John Elkann, heir to the Agnelli industrial dynasty, says his family’s $113 million deal with the De Benedetti family’s media empire will future proof the publisher of Italy’s La Repubblica and La Stampa newspapers.

Exor, the holding company controlled by the Agnelli family, and CIR Group, the holding company for the De Benedetti family, agreed this week on the transfer from CIR to Exor of the controlling stake in GEDI Gruppo Editoriale. The stake was 44% of the total share capital. The sale price was set at 46 cents per share, a total of €102.5 million.

John Elkann (pictured above) is the 43-year-old US-born fifth-generation heir to the Agnelli clan, chairman of $143 billion revenue automaker Fiat Chrysler, chairman and chief executive of the $159 billion revenue Exor, plus chairman of Ferrari since last year.

“With this transaction we're committing to a rigorous entrepreneurial project in support of GEDI as it addresses its future challenges,” Elkann said in a statement.

“In addition to applying our media sector experience, also at an international level, Exor will ensure the stability needed to accelerate the necessary technological and structural transformation.

“We're convinced that quality journalism has a bright future so long as it can combine authoritativeness, professionalism and independence with the requirements of its readers, today and in the future.”

Rodolfo De Benedetti (pictured right), 58, second generation chairman of CIR, thanked all contributors over the 30 years the family’s holding company had been the controlling shareholder in GEDI.

“I’d like to express my sincerest thanks to all the women and men who have shared this long journey with us, a journey that has seen the group distinguish itself by the quality of its journalism, by its ability to innovate and by its far-sighted and efficient management,” De Benedetti said.

“All of this made GEDI Italy’s leading newspaper publisher, the leader in digital information and one of the most important players in radio, and allowed it to face with foresight and decisiveness the sector’s extended period of crisis.

“We now hand over to a shareholder of the highest calibre, that for over two years participated in the life of the company, that understands very well the challenges of the publishing business, in which it has already invested in recent years. Exor’s international experience will also add to its ability to support the group in the digital transformation in which it is already engaged, like the entire sector.”

GEDI, a public company listed on the Mercato Telematico Azionario of Borsa Italiana, is the leading publisher of daily newspapers in Italy, with La Repubblica, La Stampa and 13 local newspapers, and also publishes magazines including L'Espresso. It is the audience leader in digital information and one of the largest radio groups in the country with three national stations, including Radio Deejay.

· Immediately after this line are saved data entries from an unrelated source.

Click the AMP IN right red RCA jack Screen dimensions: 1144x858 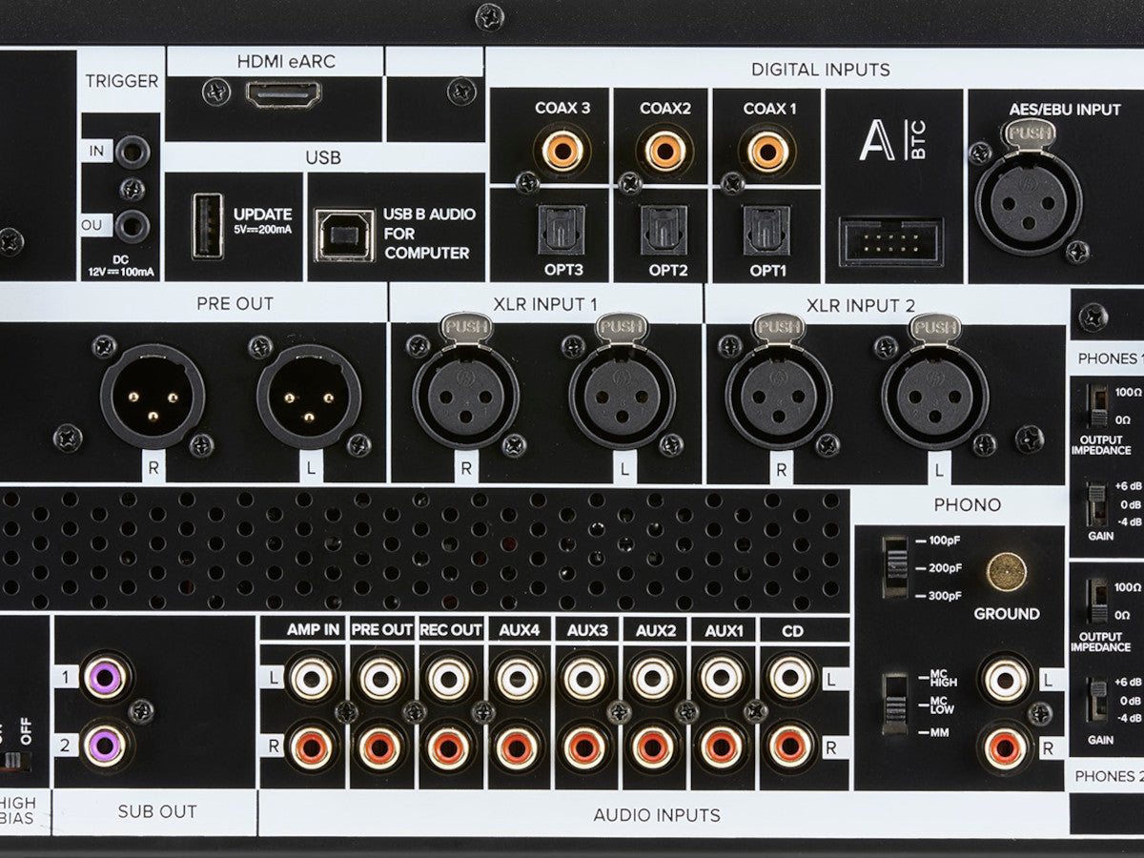pos(312,746)
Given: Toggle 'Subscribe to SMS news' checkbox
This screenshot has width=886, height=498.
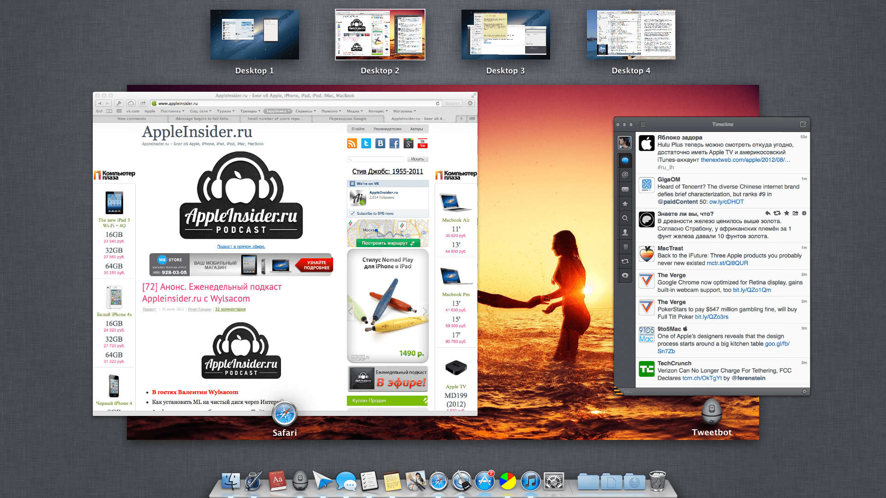Looking at the screenshot, I should point(353,213).
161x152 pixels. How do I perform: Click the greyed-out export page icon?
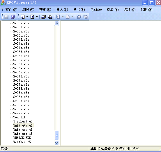tap(68, 17)
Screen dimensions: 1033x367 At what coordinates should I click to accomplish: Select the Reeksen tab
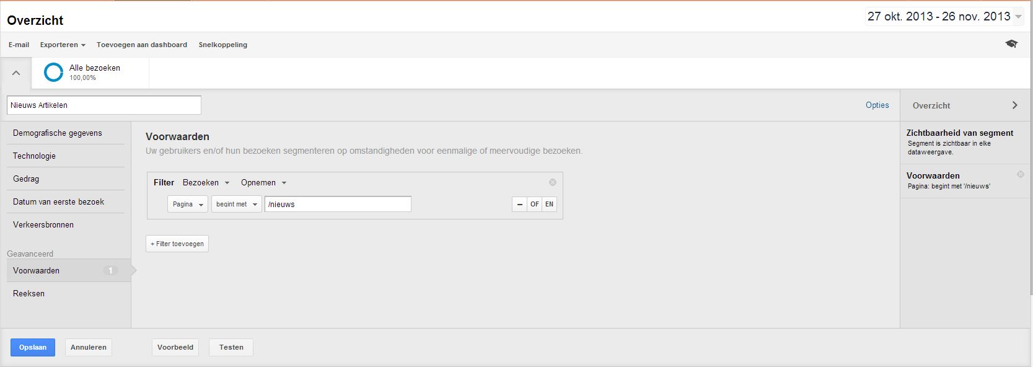tap(29, 294)
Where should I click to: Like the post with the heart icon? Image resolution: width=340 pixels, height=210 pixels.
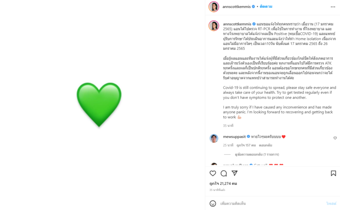point(213,173)
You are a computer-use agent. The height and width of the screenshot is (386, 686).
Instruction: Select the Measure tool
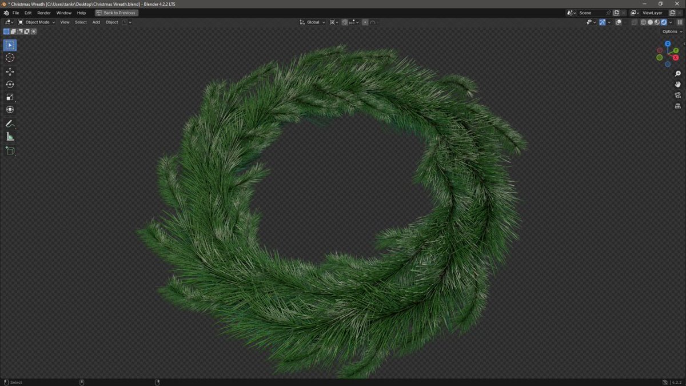10,136
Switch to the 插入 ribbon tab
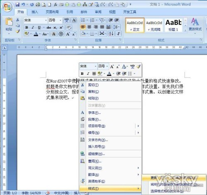Screen dimensions: 207x195 (35, 12)
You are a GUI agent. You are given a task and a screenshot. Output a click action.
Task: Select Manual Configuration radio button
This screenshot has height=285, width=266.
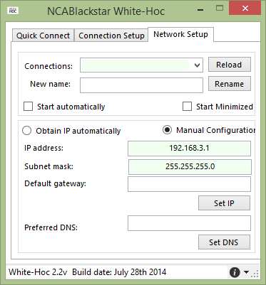167,130
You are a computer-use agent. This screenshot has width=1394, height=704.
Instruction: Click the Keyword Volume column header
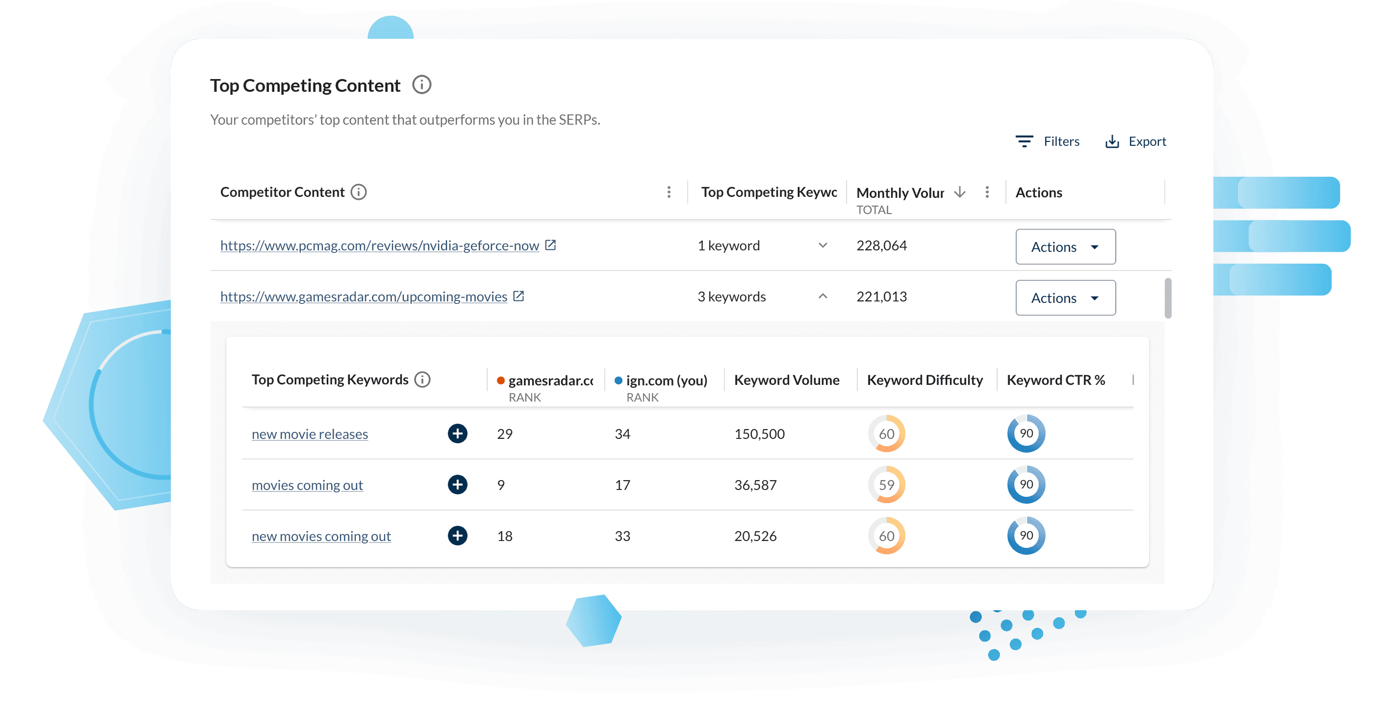pyautogui.click(x=786, y=380)
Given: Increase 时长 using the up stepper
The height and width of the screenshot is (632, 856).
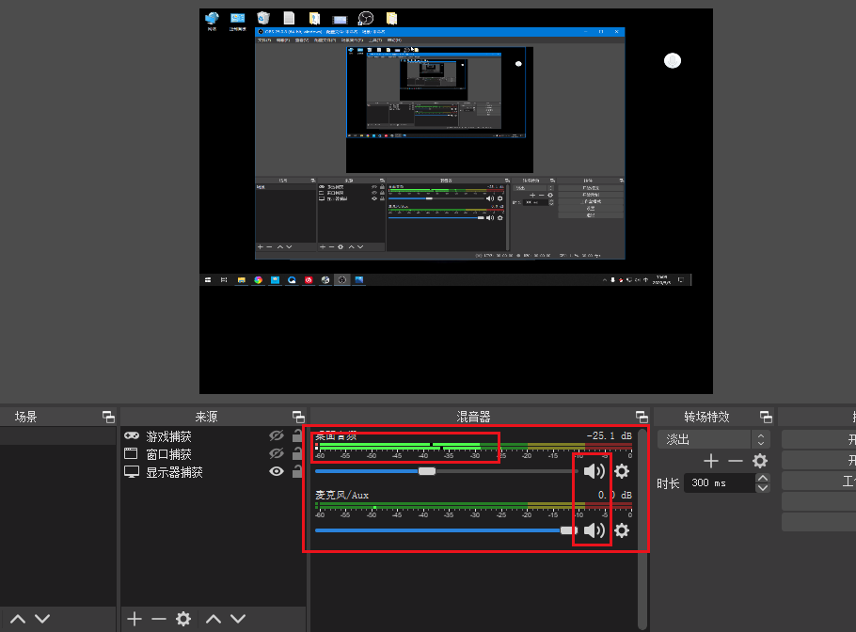Looking at the screenshot, I should pos(763,477).
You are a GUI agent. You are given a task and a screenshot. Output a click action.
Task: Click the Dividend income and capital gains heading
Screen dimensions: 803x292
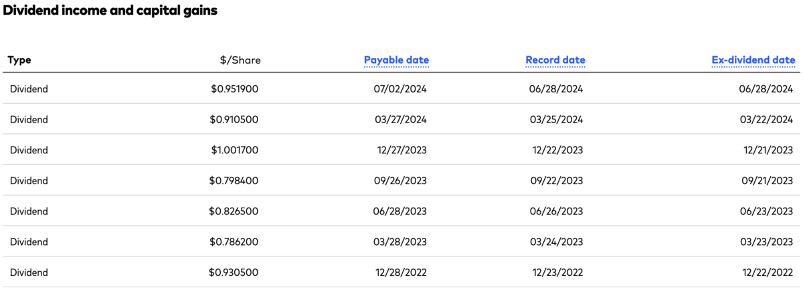pos(110,11)
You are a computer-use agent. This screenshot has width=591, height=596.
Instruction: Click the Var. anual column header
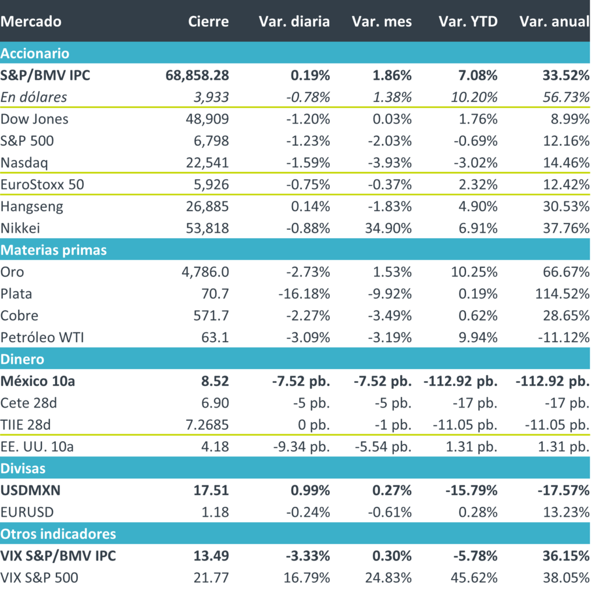554,22
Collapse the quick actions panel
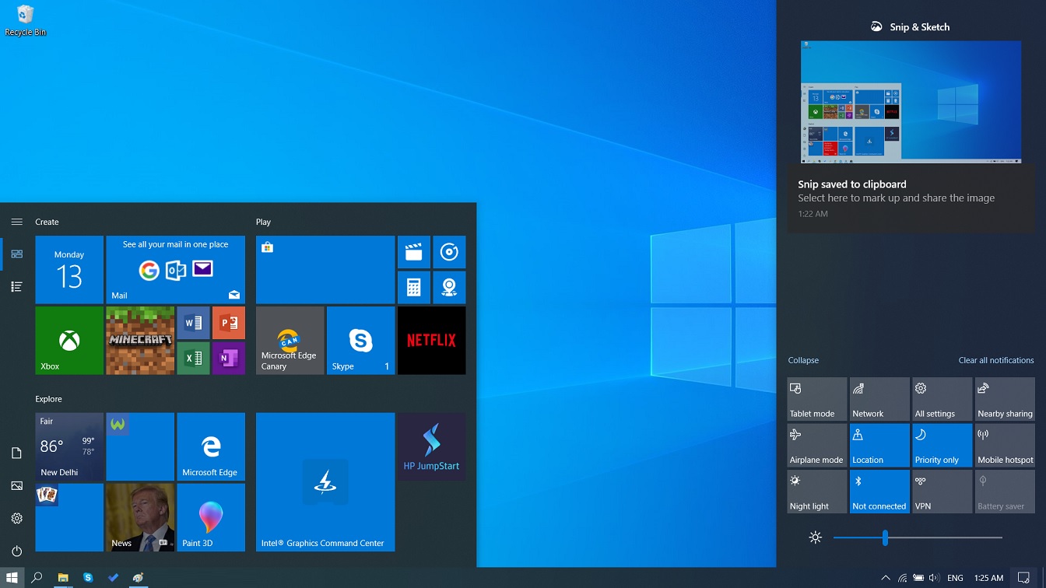This screenshot has width=1046, height=588. click(x=803, y=360)
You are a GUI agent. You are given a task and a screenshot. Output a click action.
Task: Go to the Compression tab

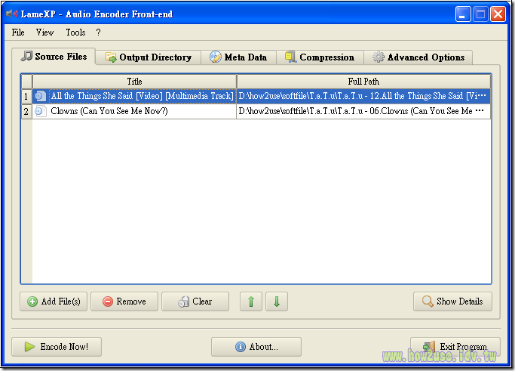(320, 57)
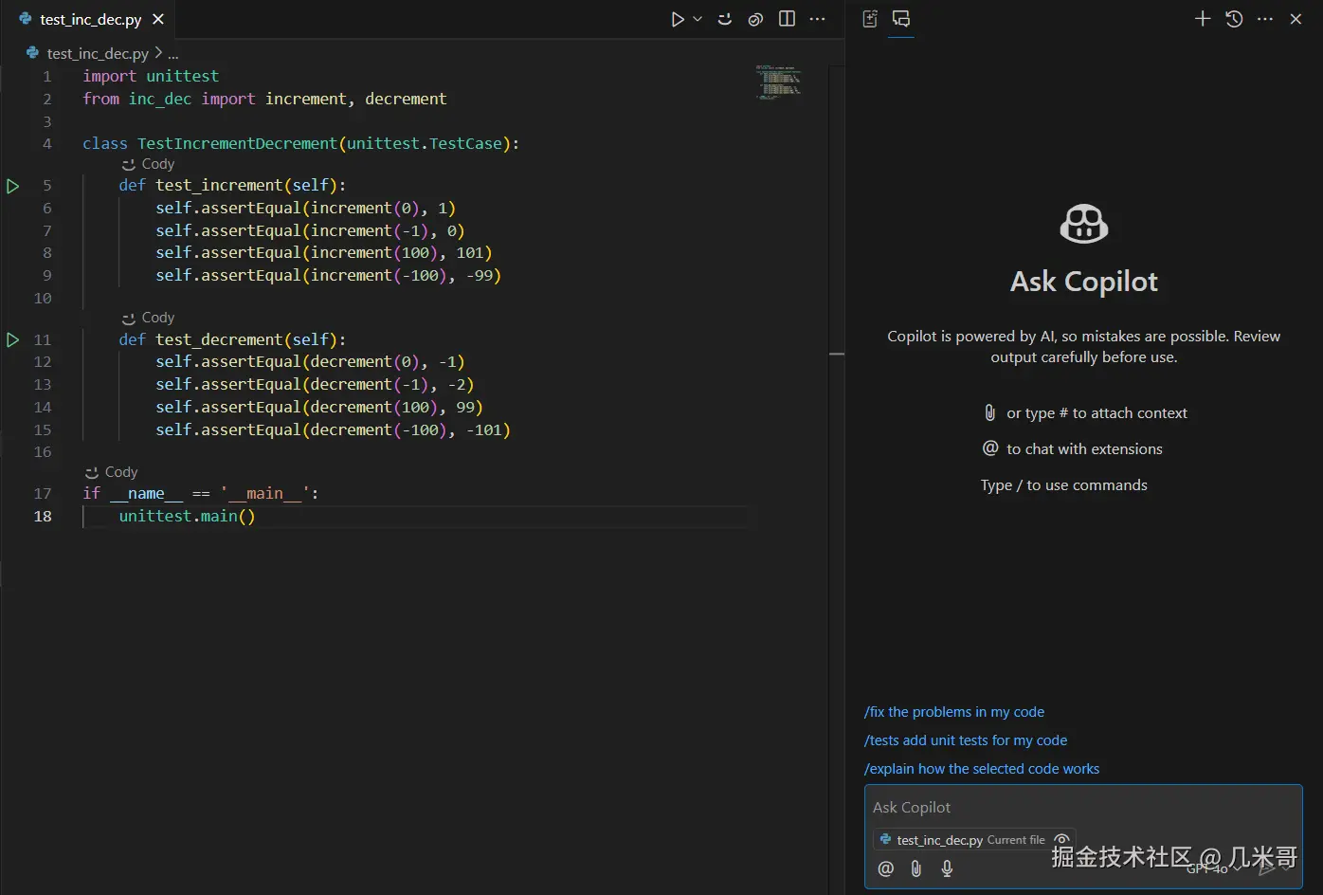Screen dimensions: 1323x895
Task: Start a new Copilot chat with the plus icon
Action: pyautogui.click(x=1202, y=18)
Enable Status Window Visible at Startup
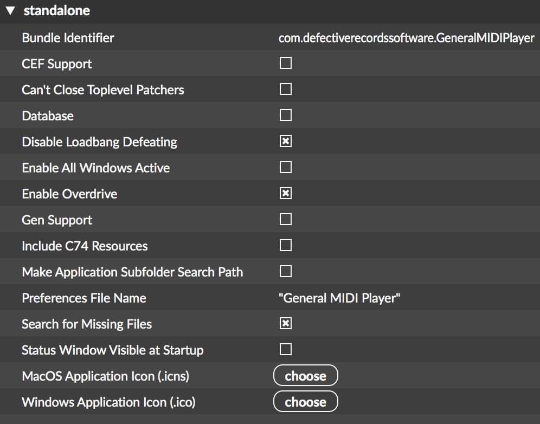540x424 pixels. pos(286,349)
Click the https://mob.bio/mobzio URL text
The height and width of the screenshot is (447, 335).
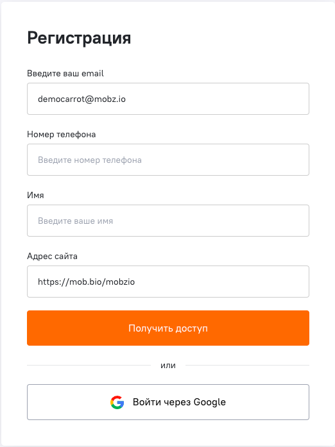coord(86,282)
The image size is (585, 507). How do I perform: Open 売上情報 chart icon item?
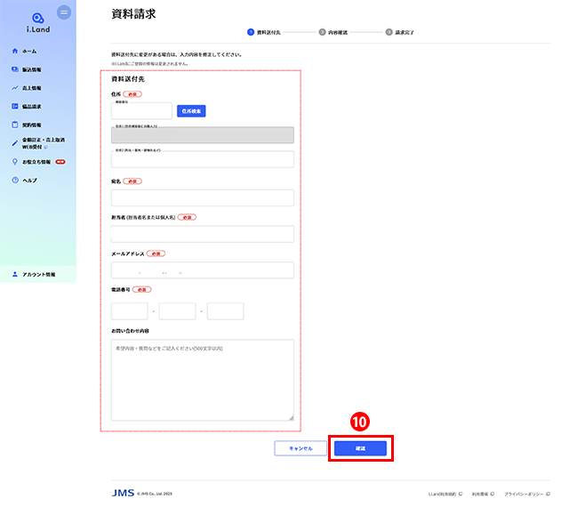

It is also active in the advertising sector through the Manzoni concessionaire, on its own behalf and for third parties.

The deal came months after Elkann and Fiat Chrysler entered a $48 billion union with Peugeot-owner PSA, itself 12.2% owned by the French Peugeot family.

The De Benedetti family suffered an intergenerational feud over the direction of GEDI. Media tycoon Carlo De Benedetti, 84, accused his sons, Rodolfo, Marco and Edoardo, whom he handed control of GEDI in 2012, of having “neither the skills nor the passion required to be publishers” and had concentrated solely on looking for a buyer.